## Work order
Copy out, from the entries below, each line that holds the string "orange".

## Records for the task

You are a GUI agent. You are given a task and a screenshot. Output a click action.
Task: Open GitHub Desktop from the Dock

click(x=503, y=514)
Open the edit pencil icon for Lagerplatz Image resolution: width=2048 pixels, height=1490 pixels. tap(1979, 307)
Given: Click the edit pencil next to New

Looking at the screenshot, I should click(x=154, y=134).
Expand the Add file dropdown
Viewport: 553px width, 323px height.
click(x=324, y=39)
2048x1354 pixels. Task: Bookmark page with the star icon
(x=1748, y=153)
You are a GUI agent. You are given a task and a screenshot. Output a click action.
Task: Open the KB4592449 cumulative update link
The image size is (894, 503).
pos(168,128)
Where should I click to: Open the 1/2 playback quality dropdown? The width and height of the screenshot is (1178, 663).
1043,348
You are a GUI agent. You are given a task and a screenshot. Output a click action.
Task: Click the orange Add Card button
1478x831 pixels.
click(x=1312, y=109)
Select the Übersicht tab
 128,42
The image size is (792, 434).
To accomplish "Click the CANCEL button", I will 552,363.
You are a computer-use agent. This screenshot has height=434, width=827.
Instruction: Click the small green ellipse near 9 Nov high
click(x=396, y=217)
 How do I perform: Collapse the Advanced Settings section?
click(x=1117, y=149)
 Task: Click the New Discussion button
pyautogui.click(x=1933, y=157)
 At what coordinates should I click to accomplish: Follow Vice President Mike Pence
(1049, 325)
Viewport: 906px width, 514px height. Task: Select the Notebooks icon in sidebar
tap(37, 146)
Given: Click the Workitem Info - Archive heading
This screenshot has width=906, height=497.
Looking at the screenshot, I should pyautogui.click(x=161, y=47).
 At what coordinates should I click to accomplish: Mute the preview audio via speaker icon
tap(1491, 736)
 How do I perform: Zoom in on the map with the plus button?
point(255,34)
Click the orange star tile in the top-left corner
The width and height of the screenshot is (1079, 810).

## Output below
Task: Click the orange Add Card button
Click the orange star tile in the top-left corner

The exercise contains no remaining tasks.